Pemerintah setempat belum memiliki data akurat jumlah individu penyu Hijau di Aru baik di Pulau Enu atau beberapa pulau lain. Namun, diprediksi berdasarkan jumlah telur, kemungkinan mencapai ribuan.
Nus Yamlain, seorang warga Dobo mengakui maraknya perdagangan penyu. Setiap hari, daging penyu dijual bebas di pasar lokal. Tapi, katanya, tidak semua warga Aru mengkonsumsi penyu.
“Kalau mau makan, saya beli dari penjual di pasar lokal. Tapi tidak banyak warga makan penyu,” katanya kepada BeritaBenar.
Pengawasan minim
Perdagangan penyu Hijau yang dilarang ini, bukan hanya di Aru dan sekitarnya, tapi juga dikirim ke Bali dan Surabaya serta beberapa daerah lain di Indonesia.
Malah beberapa tahun lalu, tutur Sonny, perdagangan penyu marak terjadi sehingga pengusaha dari luar mendatangi Aru untuk membeli langsung dari nelayan.
“Biasanya diekspor ke luar negeri seperti Hongkong dan beberapa negara lain melalui Surabaya. Sekarang tidak lagi, karena para pengusaha telah kembali ke Surabaya,” jelas Sonny.
Penangkapan dan perdagangan penyu Hijau tak diawasi secara ketat oleh instansi terkait meski di Pulau Enu telah dibangun mercusuar. Namun jarang ada petugas yang berjaga serta tidak ada papan larangan.
Kepala BKSDA Kepulauan Aru, Timotius Elwarin mengakui pihaknya tak melakukan pengawasan karena Cagar Alam Laut Aru Tenggara yang luasnya 114 Ha sesuai keputusan menteri itu, sudah diserahkan kepada Dinas Kelautan dan Perikanan (DKP).
“BKSDA hanya mengawasai Suaka Marga Satwa di Pulau Dobo. Itu adalah tanggung jawab orang DKP,” tegasnya.
Kepala DKP Aru, Ongki Gutandjala, ketika dihubungi BeritaBenar tidak menjawab panggilan. Pesan singkat yang dikirim pun tak dibalas.

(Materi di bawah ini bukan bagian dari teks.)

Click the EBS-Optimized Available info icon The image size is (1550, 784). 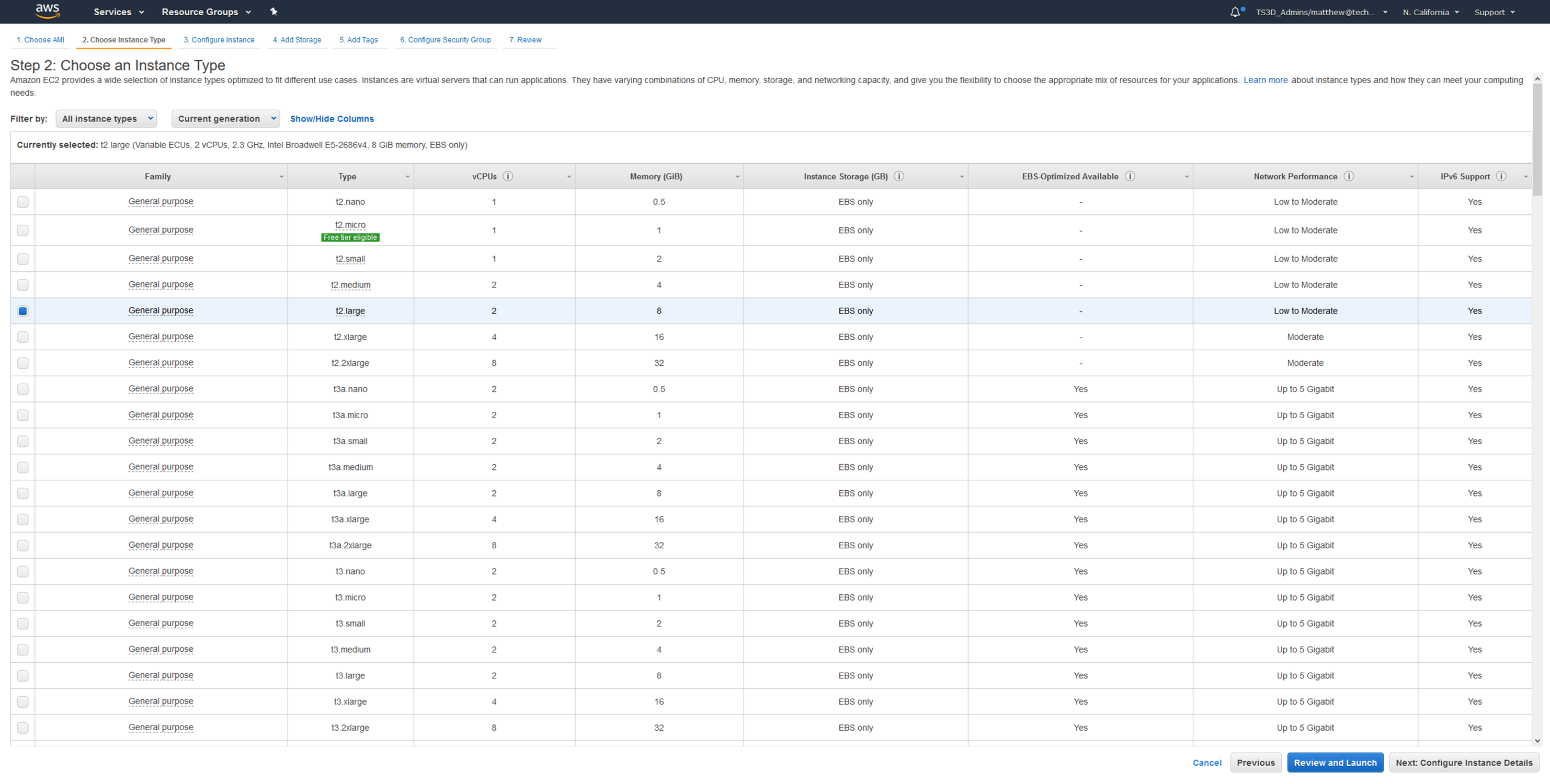tap(1130, 176)
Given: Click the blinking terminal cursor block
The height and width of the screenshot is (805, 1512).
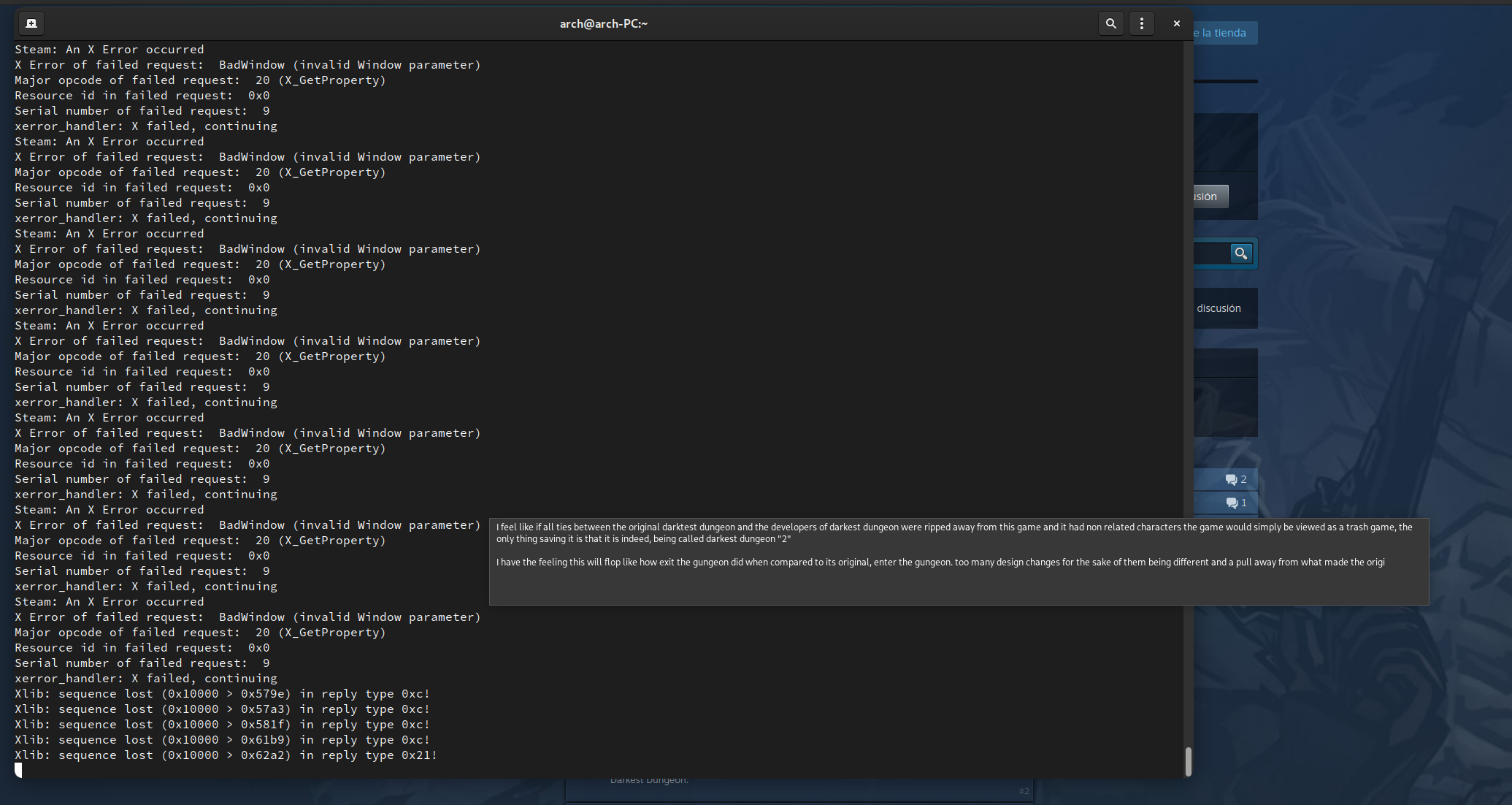Looking at the screenshot, I should click(x=18, y=769).
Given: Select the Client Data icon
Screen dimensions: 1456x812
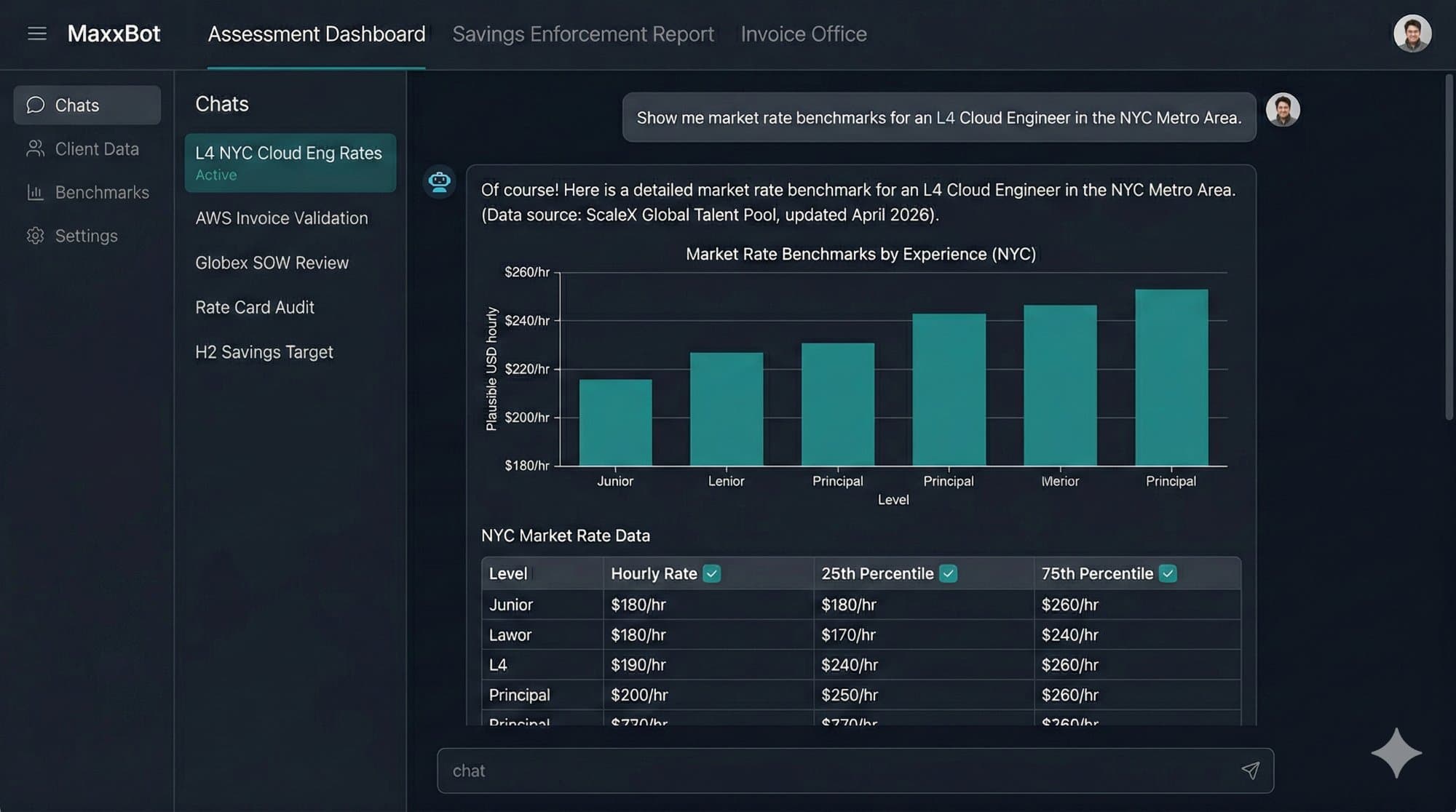Looking at the screenshot, I should pos(36,148).
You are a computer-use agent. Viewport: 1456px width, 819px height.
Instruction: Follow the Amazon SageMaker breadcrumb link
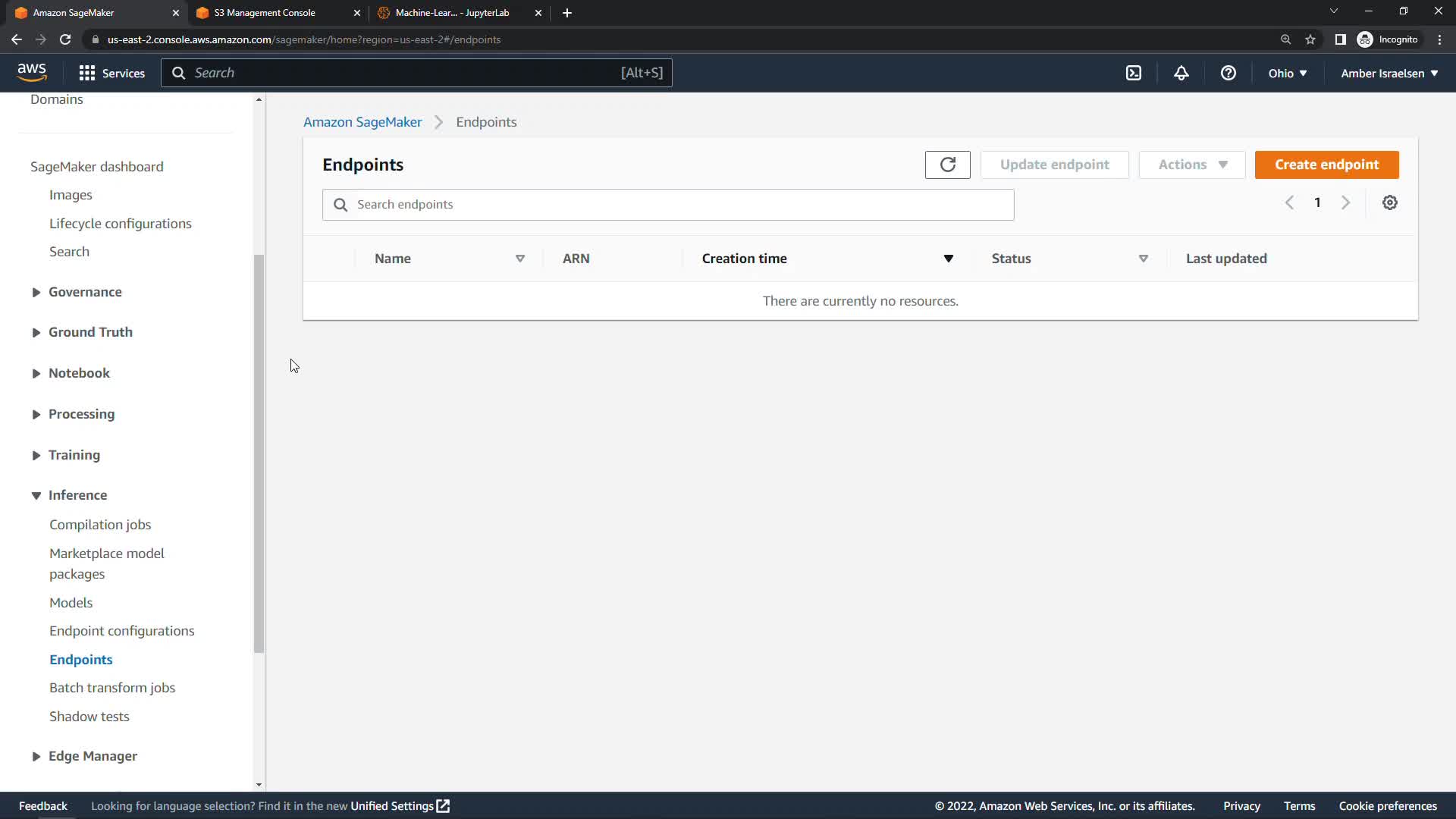(x=362, y=122)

Sonny mengatakan, penyu Hijau yang ditangkap di Enu memiliki ukuran cangkangnya antara 50-70 centi meter. Itu berarti berumur sekitar 20 tahun.
Menurutnya, memang belum ada penelitian jumlah populasi satwa tersebut. Tapi jika dilihat dari intensitas warga menangkap untuk dijual mengindikasikan populasinya semakin berkurang. Apalagi yang ditangkap semuanya penyu betina dan mau bertelur.